February 24, 2004
Film Reviews
From the Village Voice
And Jewsweek
And Moe Freedman
The Miami Herald
And MSNBC
The Boston Globe has a second review
Here's a sampling of quotes:
read more »
Village Voice
X-ploitative though it may be, the spectacle of a man beaten and tortured to death seeks to be an object of contemplation. Serious questions are raised. Is there any other religion so rooted in the representation of human suffering? At last, the pain pageant ends—the heavens open, the earth quakes, and Satan's wig flies off. In the final moments, Jesus emerges from his grave, tanned, rested, and ready—accompanied by appropriately kick-ass martial music. Payback time.
Sitting through the film's garishly staged suffering, one might well ponder the millions of people—victims of crusades, inquisitions, colonial conquests, the slave trade, political terror, and genocide—who have been tortured and killed in Christ's name.
From Moe:I didn't really have any emotional involvement other than simple curiosity, and that makes the film just about worthless. The violence didn't "move" me, it just seemed like a ridiculous amount of overkill. They should have called this "The Bleeding of the Christ," most of the movie is just that, Jesus bleeding. Charge me with deicide if you will, but after about 2/3's of the movie I was begging for the guy to die already so we could all go home.
JewsweekWell, after walking out of an advanced screening, my first comprehensible thought was this: I really want to kill a Jew.
In recent interviews, Gibson has been uttering the following mantra: "Wait until the film is released. You'll see that I don't blame the Jews." Well, Gibson not only goes out of his way to blame the Jews for Jesus' brutal crucifixion (albeit with a mostly accurate retelling of the gospels), but he goes so far as to portray the Romans as unwilling accomplices, which is, with certainty, a willful distortion of the original text. Meanwhile, Gibson depicts most of the Jews as an angry lynch mob which gains pleasure from watching a man writhe in pain and flood the ground with blood. It would take an act of God to incite more anti-Semitism than this film is sure to ignite.
From The
Miami Herald(via Fort Worth Star-Telegram)
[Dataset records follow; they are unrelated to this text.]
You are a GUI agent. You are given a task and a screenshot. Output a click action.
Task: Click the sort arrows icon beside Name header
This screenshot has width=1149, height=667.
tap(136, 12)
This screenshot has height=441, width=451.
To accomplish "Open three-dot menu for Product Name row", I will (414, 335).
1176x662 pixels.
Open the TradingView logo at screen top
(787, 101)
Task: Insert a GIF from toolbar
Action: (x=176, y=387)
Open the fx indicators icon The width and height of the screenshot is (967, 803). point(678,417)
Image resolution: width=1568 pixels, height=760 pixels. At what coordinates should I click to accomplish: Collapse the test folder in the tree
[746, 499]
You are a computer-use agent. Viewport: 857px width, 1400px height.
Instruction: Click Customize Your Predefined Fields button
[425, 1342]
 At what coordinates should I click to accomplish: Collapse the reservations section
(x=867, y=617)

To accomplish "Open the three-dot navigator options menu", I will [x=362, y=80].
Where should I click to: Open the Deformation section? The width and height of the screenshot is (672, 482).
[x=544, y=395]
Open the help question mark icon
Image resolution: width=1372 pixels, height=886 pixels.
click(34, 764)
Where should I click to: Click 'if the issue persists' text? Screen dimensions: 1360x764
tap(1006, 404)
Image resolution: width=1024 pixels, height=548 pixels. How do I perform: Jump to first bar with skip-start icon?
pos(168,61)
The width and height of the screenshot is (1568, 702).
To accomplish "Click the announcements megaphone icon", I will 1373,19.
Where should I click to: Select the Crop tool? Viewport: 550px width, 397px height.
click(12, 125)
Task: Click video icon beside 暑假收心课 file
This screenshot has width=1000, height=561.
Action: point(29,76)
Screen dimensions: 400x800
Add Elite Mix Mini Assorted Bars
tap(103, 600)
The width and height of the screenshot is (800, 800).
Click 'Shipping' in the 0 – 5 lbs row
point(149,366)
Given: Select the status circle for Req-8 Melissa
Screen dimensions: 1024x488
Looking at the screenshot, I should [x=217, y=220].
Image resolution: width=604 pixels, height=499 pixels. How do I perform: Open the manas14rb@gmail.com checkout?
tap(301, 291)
What it will not do, as much as I suspect Gibson wishes otherwise, is convert the secular masses. The Passion of The Christ is an evangelist's movie: It wants you to confront the depths of Jesus' suffering, until your only choice is to embrace him as the Messiah. But Gibson's zeal is so all-consuming that he makes it too easy to turn him off, to slam the door in his face and send him and his Bible packing to the house next door.
At
MSNBC:
“The Passion of the Christ” has been carefully photographed by the gifted Caleb Deschanel, who makes Gibson’s relatively low-budget production look much bigger than it is. Still, if you flogged yourself for two hours and six minutes, the result might be about as enlightening as this film.
And from
Boston Globe:
There are scenes of brutal violence to Jesus that do not appear in the Gospels. There are apparent violations of the US Conference of Catholic Bishops' advice on how to dramatize the suffering and death of Jesus. And there are supernatural apparitions, particularly an androgynous gliding Satan, who smiles with glee while floating between Jewish priests watching the scourging of the man they considered a false prophet.
"The film doesn't miss an opportunity to show violence against Jesus, and if Jewish characters are the instrument of that violence, it doesn't hesitate to run with it," said Philip A. Cunningham, executive director of the Center for Christian-Jewish Learning at Boston College, who attended a screening yesterday for critics. "It presents a nonhistorical presentation of the Gospels that can readily be put to anti-Semitic purposes."
Also from the From the Boston Globe's
second review:
A profoundly medieval movie, yes. Brutal almost beyond powers of description, yes. More obsessed with capturing every holy drop of martyr's blood and sacred gobbet of flesh than with any message of Christian love, yes. More than anything, "The Passion of the Christ," which opens tomorrow, seems to be exactly the movie Mel Gibson wanted to make as an abiding profession of his traditionalist Catholic faith. On that score it is a success.
If "Passion" is powerful, though, it is only through the bludgeoning, forensic intensity with which the film dwells on Christ's suffering. If you come seeking theological subtlety, let alone such modern inventions as psychological depth, you'll walk away battered and empty-handed. Focusing his story on the last days of Jesus (Jim Caviezel), Gibson has created the most visually realistic re-creation yet of the Stations of the Cross -- with subtitled dialogue in Latin and Aramaic and a few heavy-handed "artistic" touches daubed on -- but one that is finally as reductive as any small-town Passion play or Classics Illustrated Jesus. Believers will disagree (if they're even still reading this review) but "The Passion" is a must-see only as a cultural talking-point, not as a spiritual milestone.
but the last paragraph is the most disconcerting
We've heard some of Christ's Sermon on the Mount by then, and his exhortation to the disciples to love one another "as I have loved you." But the naked, risen Jesus who strides forth from the tomb in the last shot of the film, to the solemn thrum of martial music, does not seem very interested in love. Why should he be? He's off to war.